It’s a war zone out in the County these days. Random shrieks and bangs are resounding from our neighbour’s vineyard a mile away, loud enough to make me instinctively duck for cover. Bird control tactics are in full swing as they protect this year’s Harvest from a throng of threats.
I toured our vineyard to admire our best crop ever. Oh NO! A half-dozen fat robins flew out of the vines. When I came to that spot, a cluster of precious berries had been picked clean. On further inspection, here and there berries were gone throughout the field. We hadn’t been planning to put out bird control or the electric fence until Labour Day!
Quick change of plans. My daughter and I dug our electronic bird scarers out of the garden shed. To power them we also found a couple of car batteries, and to keep the batteries charged, small solar panels. We toted the hardware to the middle of the two vineyards. A quick repair and hookup. At random intervals the distressed calls of Robins, Crows, and other birds in various states of agony started screeching out across the fields. This is supposed to make the birds nervous enough to look for easier food elsewhere. Certainly it’s annoying enough to ruin their appetites.
Then we raised twenty foot telescopic poles and flew three very realistic hawk and osprey kites.
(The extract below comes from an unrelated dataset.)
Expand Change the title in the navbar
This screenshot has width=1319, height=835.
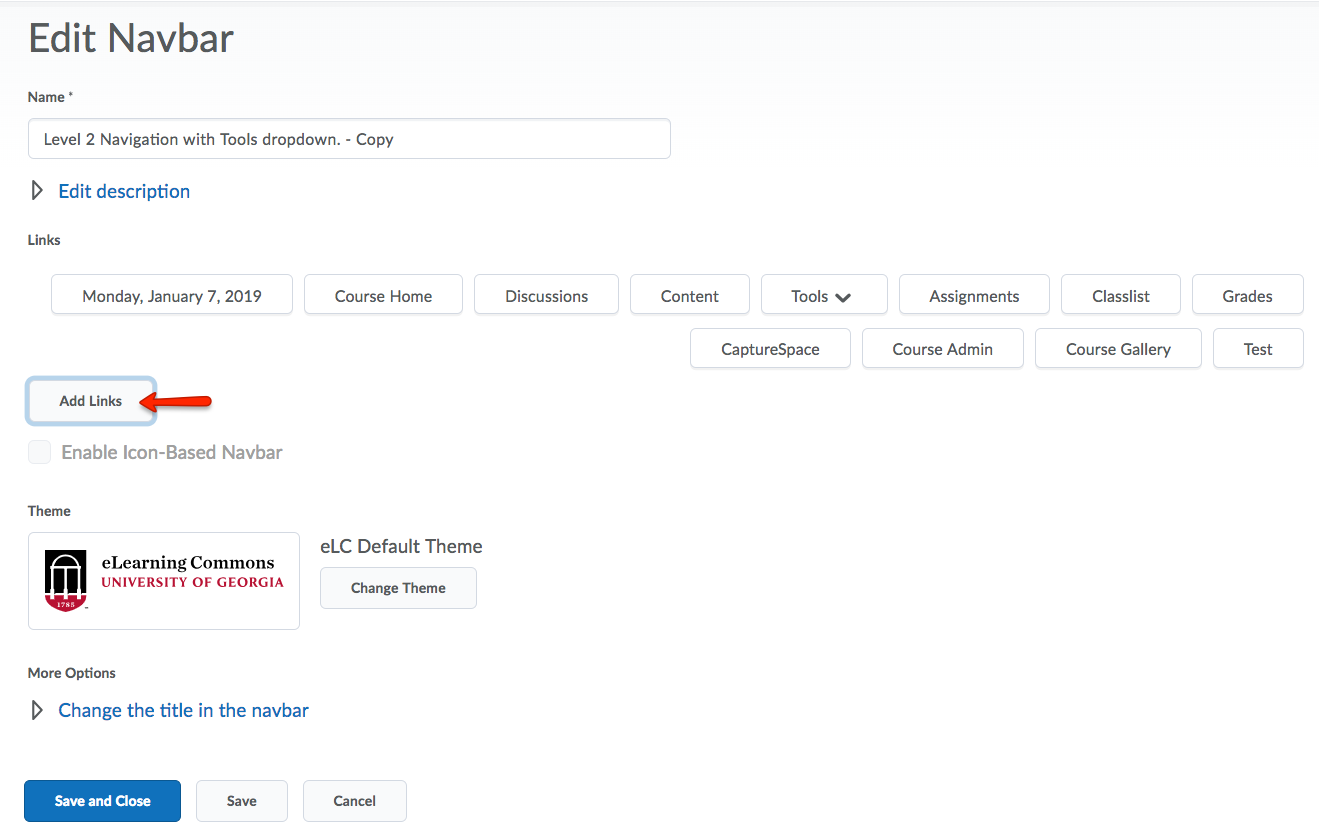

They swooped and swirled in the late summer breezes, vigilant sentinels of the air.
That looks after the birds… I hope.
On the ground we have other threats. Last year a flock of turkeys took out much of our back vineyard’s production. I’m hopeful that a better electric fence will zap their intentions this year. It should also discourage any ravenous raccoons. (Not sure about the cute bunny rabbits that are hopping around out there.) I ran out of time so the fence is going up next weekend.
We’ve worked so hard this season thus far. In past vintages, Netting seemed like an extravagant expense, but in terms of piece of mind it might be a good investment for at least part of the vineyard….
We’ve now entered the “faith and hope” part of the season, where we are away from the vineyard during the week at our City jobs and feel like our Country plans are vulnerable to uncontrolled factors. But we try not to worry too much, for such is life. We just have to be happy and confident with what we know and can control, and leave the rest to providence.